With the line containing "ABOUT (183, 1105)" as the start and the line containing "Information about Directors & KMP (183, 1818)" as the end, transcribe that span of the entries below exactly, including both.

************

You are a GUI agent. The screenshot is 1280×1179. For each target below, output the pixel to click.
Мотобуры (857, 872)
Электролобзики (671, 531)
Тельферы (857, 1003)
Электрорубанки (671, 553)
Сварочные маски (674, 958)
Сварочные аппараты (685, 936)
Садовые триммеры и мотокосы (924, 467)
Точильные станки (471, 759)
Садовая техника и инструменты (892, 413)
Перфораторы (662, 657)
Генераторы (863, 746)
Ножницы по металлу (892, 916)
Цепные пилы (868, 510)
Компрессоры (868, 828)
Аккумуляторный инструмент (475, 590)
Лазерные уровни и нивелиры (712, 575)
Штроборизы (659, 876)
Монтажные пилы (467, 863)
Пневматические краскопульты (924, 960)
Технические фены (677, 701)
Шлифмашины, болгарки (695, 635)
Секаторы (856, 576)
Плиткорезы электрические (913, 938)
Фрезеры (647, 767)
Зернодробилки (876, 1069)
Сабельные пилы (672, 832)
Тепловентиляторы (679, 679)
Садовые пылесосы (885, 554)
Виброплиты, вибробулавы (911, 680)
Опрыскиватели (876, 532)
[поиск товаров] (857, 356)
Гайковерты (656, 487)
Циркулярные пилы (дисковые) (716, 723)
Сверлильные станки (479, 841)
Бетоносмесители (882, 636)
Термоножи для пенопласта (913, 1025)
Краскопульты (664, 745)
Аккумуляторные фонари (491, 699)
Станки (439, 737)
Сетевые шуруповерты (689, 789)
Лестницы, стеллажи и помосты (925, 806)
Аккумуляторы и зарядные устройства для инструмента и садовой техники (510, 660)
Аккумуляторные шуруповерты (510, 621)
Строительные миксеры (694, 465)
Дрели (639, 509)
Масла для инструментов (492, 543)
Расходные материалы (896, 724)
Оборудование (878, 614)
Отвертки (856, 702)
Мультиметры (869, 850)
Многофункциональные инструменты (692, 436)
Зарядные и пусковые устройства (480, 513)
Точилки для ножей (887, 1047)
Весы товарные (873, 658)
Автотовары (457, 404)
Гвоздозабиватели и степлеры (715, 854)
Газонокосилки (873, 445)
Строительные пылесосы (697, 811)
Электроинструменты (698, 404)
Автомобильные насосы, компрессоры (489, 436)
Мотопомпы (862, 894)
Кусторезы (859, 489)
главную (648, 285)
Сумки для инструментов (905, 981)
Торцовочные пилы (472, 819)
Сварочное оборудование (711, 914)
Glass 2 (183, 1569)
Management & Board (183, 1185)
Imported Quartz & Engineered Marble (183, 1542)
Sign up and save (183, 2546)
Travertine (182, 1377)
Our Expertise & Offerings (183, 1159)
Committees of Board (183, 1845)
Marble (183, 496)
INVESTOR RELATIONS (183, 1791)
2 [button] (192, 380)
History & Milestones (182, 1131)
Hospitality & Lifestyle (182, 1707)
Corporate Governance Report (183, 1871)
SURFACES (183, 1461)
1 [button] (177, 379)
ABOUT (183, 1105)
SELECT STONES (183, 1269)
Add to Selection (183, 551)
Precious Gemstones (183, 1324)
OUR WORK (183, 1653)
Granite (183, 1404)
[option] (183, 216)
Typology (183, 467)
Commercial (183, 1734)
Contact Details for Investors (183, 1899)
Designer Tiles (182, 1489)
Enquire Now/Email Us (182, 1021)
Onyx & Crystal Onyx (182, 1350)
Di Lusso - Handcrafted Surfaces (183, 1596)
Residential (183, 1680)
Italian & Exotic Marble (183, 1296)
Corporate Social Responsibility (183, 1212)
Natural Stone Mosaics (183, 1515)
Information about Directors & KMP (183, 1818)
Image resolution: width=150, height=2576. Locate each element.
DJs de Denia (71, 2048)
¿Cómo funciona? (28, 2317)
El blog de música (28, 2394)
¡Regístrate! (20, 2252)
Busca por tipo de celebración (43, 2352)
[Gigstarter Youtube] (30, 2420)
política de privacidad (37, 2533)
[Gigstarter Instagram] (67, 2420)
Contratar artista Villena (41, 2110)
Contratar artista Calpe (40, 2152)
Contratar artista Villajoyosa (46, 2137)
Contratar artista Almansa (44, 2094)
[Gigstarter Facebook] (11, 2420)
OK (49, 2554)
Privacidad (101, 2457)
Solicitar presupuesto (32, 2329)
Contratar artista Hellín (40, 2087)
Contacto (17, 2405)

************

* ANSWER FOR THIS EXERCISE
ABOUT (183, 1105)
SELECT STONES (183, 1269)
Add to Selection (183, 551)
Precious Gemstones (183, 1324)
OUR WORK (183, 1653)
Granite (183, 1404)
[option] (183, 216)
Typology (183, 467)
Commercial (183, 1734)
Contact Details for Investors (183, 1899)
Designer Tiles (182, 1489)
Enquire Now/Email Us (182, 1021)
Onyx & Crystal Onyx (182, 1350)
Di Lusso - Handcrafted Surfaces (183, 1596)
Residential (183, 1680)
Italian & Exotic Marble (183, 1296)
Corporate Social Responsibility (183, 1212)
Natural Stone Mosaics (183, 1515)
Information about Directors & KMP (183, 1818)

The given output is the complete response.